Validation of mesenchymal stem cell transcripts assembled from RNA-Seq using proteomics data (#205)
Alternative splicing of mRNA diversifies the
function of human proteins, with tissue- and cell-specific protein isoforms
being the most difficult to validate. While transcriptomic experiments enable
the detection of many alternatively spliced transcripts, it is not known if
these transcripts have protein-coding potential. We recently published the PG
Nexus pipeline1, which facilitates high confidence validation of exons and
exon-exon junctions of spliced transcripts by integrating transcriptomics and
proteomics data. In this study, we applied PG Nexus towards the analysis of an undifferentiated
human mesenchymal stem cell line and compared the number of protein isoforms
validated using different protein sequence database, including public online
databases and RNA-seq derived databases. With significant overlaps with other
databases, we identified 8,011 exons and 3,824 splice junctions from 2,379
genes with the Ensembl database. The Ensembl database consistently outperformed
the other data sources, but predicted open reading frames from RNA-seq derived
transcripts were comparable, with only 6 less splice junctions validated. Using
proteotypic and isoform-specific peptides, we validated 462 protein isoforms
and a higher number is possible if we included multiple proteotypic peptides. Multiplexing
proteotypic peptides in SRM assays or similar experiments will increase the
confidence and coverage of protein isoform validation experiments.

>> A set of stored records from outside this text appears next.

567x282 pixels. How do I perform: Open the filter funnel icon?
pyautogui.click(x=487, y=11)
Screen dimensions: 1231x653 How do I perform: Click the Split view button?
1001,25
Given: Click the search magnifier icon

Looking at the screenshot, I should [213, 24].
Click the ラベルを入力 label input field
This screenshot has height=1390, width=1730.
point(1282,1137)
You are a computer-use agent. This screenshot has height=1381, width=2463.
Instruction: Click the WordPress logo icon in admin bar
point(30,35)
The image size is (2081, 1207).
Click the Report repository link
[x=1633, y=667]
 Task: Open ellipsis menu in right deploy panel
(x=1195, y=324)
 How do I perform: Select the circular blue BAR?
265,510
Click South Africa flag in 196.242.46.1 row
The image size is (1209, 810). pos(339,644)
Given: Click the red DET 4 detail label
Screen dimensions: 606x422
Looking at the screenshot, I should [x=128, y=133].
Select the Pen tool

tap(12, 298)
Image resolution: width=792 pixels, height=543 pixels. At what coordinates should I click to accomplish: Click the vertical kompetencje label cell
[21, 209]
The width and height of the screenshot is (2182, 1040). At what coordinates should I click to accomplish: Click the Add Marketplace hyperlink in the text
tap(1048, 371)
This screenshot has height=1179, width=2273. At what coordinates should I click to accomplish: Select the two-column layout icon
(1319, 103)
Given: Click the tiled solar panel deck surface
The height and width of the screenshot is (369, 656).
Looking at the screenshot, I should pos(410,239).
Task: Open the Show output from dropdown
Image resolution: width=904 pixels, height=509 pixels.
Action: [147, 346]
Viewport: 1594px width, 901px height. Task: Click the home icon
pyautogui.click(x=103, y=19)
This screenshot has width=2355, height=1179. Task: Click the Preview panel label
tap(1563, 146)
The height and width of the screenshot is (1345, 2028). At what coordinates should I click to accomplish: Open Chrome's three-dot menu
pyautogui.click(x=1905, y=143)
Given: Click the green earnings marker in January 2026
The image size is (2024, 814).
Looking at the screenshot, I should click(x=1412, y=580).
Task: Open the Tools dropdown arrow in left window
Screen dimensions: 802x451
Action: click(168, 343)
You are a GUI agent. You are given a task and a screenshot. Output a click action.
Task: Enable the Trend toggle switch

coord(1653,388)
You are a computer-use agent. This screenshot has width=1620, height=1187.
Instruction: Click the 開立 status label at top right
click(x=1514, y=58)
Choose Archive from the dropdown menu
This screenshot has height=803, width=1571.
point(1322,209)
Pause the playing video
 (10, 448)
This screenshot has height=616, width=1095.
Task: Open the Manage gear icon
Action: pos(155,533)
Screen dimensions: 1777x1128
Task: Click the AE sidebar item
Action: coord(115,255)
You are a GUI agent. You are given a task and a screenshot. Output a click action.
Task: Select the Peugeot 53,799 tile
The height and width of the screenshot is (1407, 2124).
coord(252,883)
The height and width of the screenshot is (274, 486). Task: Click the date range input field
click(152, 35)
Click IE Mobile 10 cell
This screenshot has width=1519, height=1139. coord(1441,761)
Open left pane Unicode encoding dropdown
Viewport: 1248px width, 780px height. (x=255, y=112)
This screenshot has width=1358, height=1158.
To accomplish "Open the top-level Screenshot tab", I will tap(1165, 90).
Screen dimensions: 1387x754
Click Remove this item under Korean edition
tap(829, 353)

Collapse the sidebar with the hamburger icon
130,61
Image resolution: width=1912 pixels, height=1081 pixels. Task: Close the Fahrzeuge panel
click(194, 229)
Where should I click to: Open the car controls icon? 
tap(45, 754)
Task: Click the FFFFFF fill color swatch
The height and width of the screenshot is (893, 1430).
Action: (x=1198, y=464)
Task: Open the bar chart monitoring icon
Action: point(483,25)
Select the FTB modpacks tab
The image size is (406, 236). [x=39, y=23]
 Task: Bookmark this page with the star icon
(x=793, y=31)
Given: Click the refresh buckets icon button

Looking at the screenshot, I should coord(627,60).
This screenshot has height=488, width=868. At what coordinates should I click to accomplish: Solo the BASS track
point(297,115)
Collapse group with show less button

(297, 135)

- Pang, C. N.; Tay, A. P.; Aya, C.; Twine, N. A.; Harkness, L.; Hart-Smith, G.; Chia, S. Z.; Chen, Z.; Deshpande, N. P.; Kaakoush, N. O.; Mitchell, H. M.; Kassem, M.; Wilkins, M. R., Tools to covisualize and coanalyze proteomic data with genomes and transcriptomes: validation of genes and alternative mRNA splicing. J Proteome Res 2014, 13, (1), 84-98.